◆ **EXERCISE GOAL**: Below are the records; copy each line in which "question" occurs.

= Beginning of Section =

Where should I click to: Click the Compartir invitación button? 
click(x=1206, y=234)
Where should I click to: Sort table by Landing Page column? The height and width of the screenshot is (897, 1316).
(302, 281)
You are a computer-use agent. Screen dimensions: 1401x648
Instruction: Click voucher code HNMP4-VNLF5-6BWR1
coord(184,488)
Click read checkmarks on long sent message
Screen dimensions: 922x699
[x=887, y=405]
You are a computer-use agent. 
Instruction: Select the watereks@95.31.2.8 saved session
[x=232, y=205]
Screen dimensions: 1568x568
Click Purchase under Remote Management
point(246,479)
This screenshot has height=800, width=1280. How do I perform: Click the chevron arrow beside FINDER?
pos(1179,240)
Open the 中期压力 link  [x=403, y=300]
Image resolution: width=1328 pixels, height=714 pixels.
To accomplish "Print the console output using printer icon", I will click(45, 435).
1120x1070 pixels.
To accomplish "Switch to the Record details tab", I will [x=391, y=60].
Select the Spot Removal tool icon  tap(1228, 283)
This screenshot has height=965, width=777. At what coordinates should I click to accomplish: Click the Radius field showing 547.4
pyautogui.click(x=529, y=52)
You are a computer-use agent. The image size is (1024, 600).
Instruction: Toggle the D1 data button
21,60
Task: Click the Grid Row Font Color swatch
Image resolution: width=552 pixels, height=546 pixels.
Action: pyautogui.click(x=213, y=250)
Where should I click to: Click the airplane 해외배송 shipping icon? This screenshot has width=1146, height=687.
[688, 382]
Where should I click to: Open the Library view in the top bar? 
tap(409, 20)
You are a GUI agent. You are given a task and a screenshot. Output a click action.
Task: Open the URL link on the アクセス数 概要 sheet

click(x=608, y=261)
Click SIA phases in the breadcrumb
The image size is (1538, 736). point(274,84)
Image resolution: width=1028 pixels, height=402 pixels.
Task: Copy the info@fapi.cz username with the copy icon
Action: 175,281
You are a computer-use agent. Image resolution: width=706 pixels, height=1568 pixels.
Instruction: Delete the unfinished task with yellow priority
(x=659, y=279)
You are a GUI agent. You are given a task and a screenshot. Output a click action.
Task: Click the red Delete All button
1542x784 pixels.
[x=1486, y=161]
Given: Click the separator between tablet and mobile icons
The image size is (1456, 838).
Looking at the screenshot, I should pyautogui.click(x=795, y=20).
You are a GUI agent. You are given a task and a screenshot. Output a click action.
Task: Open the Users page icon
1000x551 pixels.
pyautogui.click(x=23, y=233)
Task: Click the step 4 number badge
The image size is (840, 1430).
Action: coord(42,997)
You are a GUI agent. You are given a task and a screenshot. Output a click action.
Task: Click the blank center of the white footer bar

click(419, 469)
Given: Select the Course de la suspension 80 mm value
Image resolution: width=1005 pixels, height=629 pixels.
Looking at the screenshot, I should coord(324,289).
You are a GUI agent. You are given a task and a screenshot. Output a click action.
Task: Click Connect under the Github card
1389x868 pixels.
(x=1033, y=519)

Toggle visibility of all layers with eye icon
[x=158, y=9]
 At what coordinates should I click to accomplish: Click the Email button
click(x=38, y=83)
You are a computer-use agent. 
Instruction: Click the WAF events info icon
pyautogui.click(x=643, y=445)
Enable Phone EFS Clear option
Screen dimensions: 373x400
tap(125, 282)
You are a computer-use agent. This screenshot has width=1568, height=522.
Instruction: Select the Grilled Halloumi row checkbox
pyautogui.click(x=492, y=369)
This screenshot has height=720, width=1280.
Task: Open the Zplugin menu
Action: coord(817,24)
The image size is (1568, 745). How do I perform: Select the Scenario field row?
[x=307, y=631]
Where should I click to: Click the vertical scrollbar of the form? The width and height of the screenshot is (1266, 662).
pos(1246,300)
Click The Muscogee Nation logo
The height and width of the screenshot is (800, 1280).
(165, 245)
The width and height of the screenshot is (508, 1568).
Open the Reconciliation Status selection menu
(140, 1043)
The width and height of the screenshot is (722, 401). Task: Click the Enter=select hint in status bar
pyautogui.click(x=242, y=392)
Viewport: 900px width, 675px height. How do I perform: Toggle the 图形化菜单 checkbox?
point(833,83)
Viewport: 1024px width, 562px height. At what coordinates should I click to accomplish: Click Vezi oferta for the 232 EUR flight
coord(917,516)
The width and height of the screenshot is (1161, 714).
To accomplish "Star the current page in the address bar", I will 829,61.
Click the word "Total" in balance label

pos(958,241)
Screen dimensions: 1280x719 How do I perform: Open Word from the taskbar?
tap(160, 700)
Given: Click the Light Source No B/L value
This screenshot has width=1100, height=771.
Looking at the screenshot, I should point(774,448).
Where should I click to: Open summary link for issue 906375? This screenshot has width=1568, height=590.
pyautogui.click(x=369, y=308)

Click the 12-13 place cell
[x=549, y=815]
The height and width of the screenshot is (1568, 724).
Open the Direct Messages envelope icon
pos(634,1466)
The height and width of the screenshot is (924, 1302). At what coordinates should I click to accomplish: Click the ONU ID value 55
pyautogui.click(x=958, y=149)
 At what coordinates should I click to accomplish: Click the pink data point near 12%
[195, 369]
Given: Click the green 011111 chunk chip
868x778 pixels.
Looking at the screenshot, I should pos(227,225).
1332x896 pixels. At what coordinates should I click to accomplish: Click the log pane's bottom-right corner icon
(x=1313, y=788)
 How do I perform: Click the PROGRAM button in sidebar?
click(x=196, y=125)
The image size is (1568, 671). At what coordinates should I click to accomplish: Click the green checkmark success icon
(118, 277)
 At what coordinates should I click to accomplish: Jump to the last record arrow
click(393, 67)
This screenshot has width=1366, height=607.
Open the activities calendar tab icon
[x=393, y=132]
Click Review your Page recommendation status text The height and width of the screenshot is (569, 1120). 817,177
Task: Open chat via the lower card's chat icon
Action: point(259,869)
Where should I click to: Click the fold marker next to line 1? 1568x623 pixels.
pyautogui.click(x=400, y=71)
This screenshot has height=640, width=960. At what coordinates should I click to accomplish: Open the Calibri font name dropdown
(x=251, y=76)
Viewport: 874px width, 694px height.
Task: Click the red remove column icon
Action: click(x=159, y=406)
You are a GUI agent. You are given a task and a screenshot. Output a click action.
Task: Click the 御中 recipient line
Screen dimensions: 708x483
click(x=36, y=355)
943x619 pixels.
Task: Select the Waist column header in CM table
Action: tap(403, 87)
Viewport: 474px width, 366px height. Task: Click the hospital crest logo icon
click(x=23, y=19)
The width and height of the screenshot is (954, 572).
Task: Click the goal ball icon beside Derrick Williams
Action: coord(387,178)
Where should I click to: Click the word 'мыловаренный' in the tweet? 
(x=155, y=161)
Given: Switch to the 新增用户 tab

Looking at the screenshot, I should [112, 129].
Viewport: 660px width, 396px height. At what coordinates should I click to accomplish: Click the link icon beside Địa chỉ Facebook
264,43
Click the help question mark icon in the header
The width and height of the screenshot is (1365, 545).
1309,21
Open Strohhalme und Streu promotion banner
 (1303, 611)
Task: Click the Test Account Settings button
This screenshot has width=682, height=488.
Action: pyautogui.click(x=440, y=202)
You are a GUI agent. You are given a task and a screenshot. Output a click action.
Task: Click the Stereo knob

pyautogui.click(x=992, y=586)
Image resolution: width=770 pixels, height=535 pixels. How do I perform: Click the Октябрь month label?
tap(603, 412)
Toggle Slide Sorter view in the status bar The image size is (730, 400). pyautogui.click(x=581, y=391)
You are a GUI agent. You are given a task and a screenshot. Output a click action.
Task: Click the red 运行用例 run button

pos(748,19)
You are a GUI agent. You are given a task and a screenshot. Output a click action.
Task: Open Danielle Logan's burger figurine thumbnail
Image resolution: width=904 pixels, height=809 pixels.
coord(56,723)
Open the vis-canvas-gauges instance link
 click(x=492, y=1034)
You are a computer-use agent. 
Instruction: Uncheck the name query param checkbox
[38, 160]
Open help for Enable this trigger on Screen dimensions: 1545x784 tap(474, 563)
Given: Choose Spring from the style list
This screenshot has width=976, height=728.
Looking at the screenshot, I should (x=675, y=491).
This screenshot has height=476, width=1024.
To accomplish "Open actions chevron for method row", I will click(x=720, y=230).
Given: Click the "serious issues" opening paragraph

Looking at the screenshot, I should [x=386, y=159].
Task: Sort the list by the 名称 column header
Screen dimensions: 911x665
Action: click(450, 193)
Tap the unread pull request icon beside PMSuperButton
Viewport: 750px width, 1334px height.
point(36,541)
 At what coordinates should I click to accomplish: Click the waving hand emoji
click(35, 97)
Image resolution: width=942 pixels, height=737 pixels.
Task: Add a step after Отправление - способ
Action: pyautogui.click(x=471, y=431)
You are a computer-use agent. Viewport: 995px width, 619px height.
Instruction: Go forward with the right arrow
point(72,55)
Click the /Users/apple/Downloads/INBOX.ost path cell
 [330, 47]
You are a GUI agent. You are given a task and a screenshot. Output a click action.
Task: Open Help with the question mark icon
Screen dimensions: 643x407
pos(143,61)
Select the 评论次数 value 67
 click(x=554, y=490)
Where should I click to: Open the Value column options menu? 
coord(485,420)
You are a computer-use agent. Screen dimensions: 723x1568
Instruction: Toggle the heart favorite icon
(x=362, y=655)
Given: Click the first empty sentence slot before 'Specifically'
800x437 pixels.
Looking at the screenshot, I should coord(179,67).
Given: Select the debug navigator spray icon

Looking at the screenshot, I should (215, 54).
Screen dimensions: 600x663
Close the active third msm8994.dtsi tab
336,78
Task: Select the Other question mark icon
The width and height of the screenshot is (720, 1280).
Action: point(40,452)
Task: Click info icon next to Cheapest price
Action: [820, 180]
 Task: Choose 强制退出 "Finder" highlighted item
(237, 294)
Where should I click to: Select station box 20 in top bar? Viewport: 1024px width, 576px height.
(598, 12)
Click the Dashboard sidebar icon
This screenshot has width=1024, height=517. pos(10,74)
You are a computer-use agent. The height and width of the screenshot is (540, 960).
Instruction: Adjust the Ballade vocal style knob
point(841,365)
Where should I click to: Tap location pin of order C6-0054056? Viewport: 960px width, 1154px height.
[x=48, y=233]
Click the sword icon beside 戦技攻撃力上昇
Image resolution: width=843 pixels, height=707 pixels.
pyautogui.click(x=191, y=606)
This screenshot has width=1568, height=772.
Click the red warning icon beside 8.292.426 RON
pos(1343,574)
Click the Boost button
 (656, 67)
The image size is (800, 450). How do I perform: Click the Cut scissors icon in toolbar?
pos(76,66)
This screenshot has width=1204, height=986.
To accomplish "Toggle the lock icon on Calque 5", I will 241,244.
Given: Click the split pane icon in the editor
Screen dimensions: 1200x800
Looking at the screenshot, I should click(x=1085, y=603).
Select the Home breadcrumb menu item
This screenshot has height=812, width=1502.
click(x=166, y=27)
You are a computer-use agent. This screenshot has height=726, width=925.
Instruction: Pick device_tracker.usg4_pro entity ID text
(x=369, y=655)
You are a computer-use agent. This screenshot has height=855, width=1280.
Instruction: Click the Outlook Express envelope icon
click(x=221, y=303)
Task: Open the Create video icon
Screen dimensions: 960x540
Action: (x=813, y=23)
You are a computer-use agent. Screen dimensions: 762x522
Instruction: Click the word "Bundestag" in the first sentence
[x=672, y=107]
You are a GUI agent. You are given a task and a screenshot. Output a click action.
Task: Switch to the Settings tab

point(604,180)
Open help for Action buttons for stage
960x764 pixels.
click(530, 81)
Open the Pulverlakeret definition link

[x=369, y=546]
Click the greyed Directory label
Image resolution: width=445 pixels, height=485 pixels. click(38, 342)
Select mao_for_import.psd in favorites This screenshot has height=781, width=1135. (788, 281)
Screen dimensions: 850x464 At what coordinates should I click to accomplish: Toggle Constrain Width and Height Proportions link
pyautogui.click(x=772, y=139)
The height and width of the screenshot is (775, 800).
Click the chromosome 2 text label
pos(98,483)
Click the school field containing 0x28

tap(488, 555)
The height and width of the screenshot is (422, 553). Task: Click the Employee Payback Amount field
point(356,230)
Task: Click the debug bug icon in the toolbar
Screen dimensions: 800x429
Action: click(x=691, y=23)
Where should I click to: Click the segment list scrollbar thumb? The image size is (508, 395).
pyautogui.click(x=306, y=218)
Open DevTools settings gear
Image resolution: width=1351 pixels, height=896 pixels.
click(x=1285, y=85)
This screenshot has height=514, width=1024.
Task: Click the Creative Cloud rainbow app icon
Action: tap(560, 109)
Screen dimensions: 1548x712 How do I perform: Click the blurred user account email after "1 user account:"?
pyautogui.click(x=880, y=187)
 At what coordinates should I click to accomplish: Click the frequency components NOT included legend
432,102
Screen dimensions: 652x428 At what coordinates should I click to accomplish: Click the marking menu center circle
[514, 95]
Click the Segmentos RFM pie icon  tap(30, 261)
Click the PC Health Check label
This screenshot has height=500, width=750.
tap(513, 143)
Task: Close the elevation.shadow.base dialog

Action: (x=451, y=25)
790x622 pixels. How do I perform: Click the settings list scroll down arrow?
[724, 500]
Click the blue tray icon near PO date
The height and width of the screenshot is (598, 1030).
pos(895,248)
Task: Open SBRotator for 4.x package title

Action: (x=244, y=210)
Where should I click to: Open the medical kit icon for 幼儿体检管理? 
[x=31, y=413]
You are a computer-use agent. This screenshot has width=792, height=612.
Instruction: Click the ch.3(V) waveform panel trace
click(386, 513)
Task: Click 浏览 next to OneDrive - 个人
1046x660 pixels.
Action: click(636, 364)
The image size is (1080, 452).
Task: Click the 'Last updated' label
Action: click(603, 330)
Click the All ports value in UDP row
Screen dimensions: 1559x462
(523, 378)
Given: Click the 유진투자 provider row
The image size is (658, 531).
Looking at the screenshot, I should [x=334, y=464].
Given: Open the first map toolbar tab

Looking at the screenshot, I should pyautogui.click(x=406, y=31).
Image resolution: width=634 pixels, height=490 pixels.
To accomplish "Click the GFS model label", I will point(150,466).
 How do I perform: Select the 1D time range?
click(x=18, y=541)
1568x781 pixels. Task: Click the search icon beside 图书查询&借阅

= End of Section =

◆ **OUTPUT OF THE EXERCISE**:
Click the help question mark icon in the header
Task: Open Help with the question mark icon
Task: Select the Other question mark icon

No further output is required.